Pascale se recoucha sur les marches, et elle pleura longtemps.

Le soleil déclinait, quand quelqu’un, prudemment, s’approcha. C’était la Prayou, inquiète, qui venait aux nouvelles. Elle redressa la jeune femme, et l’assit sur la marche, et la tint devant elle par les deux épaules.

– Allons, Pascale, pas de bêtises !

Mais, quand les yeux de Pascale rencontrèrent ceux de la Prayou, celle-ci eut peur, tant ils étaient pleins de souffrance et de répulsion, et elle la laissa.

– Tu ne veux pas monter dans ta chambre ?

Le visage pâle, taché de sang et de larmes, demeura rigide. Pascale la regardait seulement, avec le regard sauvage et profond des oiseaux blessés à la chasse, et elle suivait, comme eux, les mouvements de l’ennemi. La Prayou comprenait obscurément qu’elle avait devant elle quelque chose de redoutable : une créature réduite à l’extrême désespoir, qui ne demande plus pitié, qui n’a plus de révolte, mais que le malheur a fini par rendre juge, et qui condamne, sans rien dire, et qui a Dieu derrière elle. La Prayou se reculait.

– Comme ça, dit-elle, tu ne veux pas que je te touche ?… Eh bien ! je m’en vais, tu vois… Mais tu feras bien de ne pas lui résister une autre fois !… En quel état il t’a mise !… Il est encore bien en colère ! Mais aussi, pourquoi te sauvais-tu ?… Une fille qui n’a manqué de rien ici… Elle se fit doucereuse.

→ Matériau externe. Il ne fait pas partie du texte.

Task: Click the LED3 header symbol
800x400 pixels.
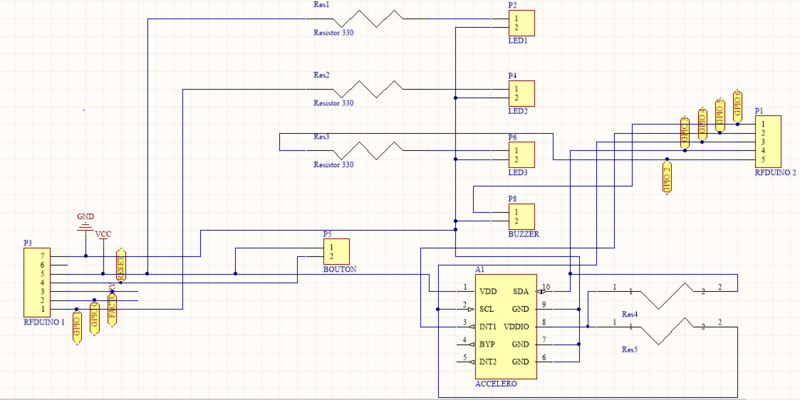Action: [521, 155]
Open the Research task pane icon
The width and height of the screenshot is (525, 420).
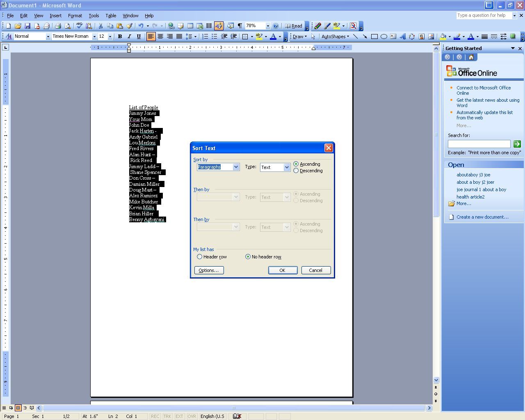coord(89,26)

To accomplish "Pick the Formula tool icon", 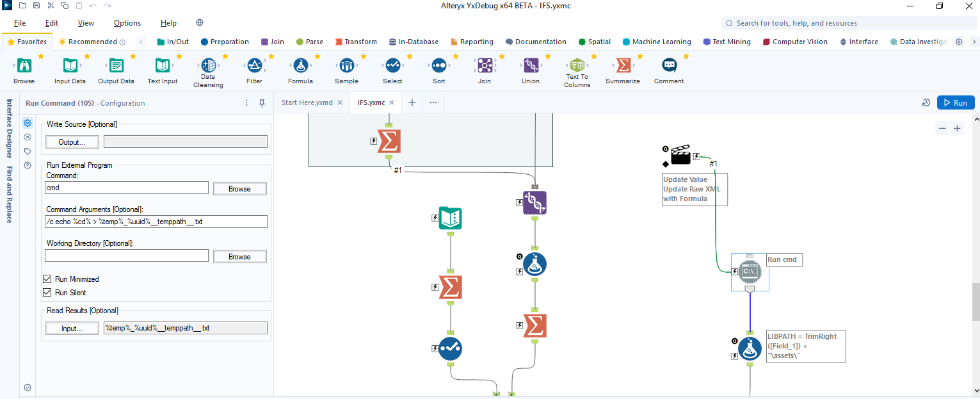I will (300, 66).
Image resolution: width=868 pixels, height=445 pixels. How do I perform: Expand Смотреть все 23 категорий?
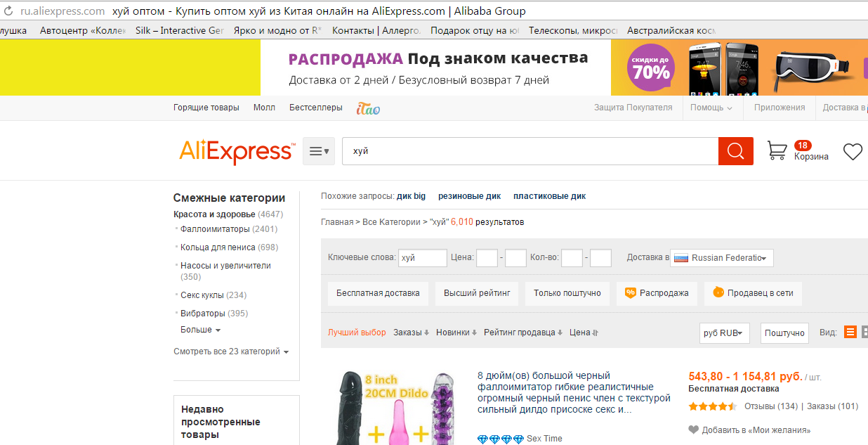click(231, 352)
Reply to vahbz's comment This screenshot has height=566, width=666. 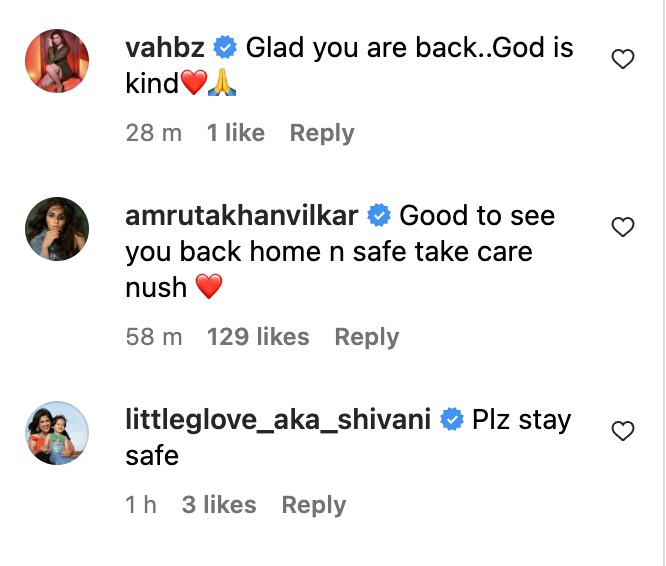tap(322, 133)
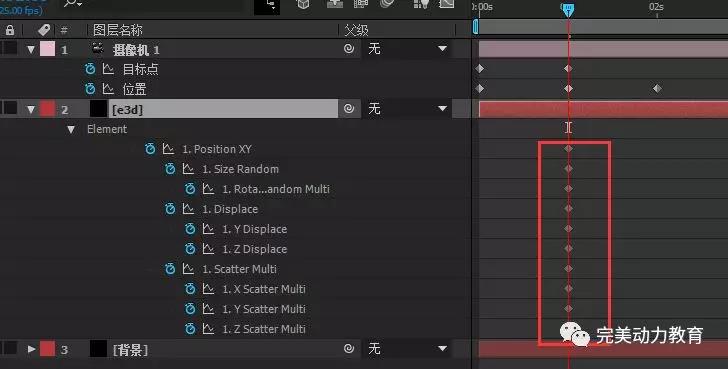The image size is (728, 369).
Task: Open parent dropdown of e3d layer
Action: point(407,109)
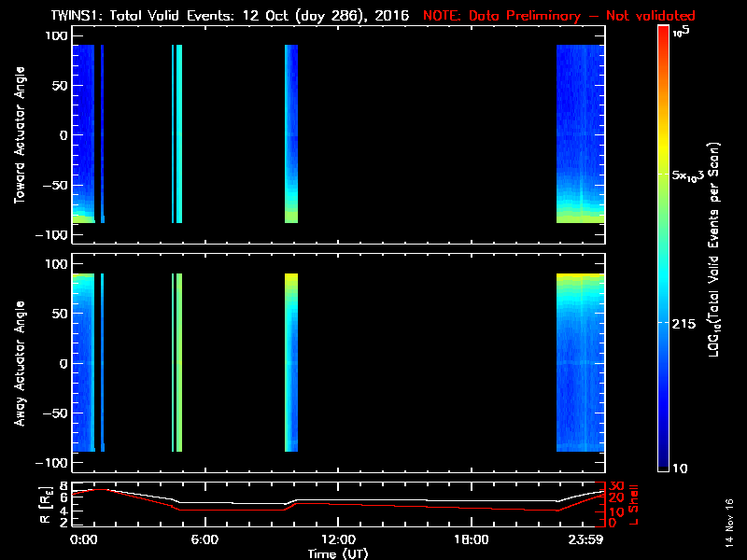Click the 'Time (UT)' axis title
This screenshot has height=560, width=747.
click(339, 553)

– Écoute, je me charge de lui parler. Veux-tu ?… Il est violent, mais quand c’est fini, c’est fini… La vieille cousine Prayou te protégera, si tu promets de ne plus recommencer.

Les lèvres saignantes murmurèrent :

– Je ne resterai pas ici !

– Où veux-tu aller ? Pas en ville, je suppose ? Tu sais qu’il a défendu…

Pascale se leva avec peine, et, s’appuyant au mur, elle le suivit, puis, quand elle fut arrivée à la porte de la cour, entendant la Prayou qui la suivait en répétant : « Où vas-tu ? Je veux savoir où tu vas ? » elle étendit le doigt vers l’angle du terrain vague, à droite, là-bas.

– Ah ! c’est là que tu vas ? dit la Prayou rassurée… Tu n’as peut-être pas reçu assez de sottises, tu en veux d’autres ? Enfin fais donc à ton idée… Moi, je rentre. Il fait chaud à en mourir, dehors.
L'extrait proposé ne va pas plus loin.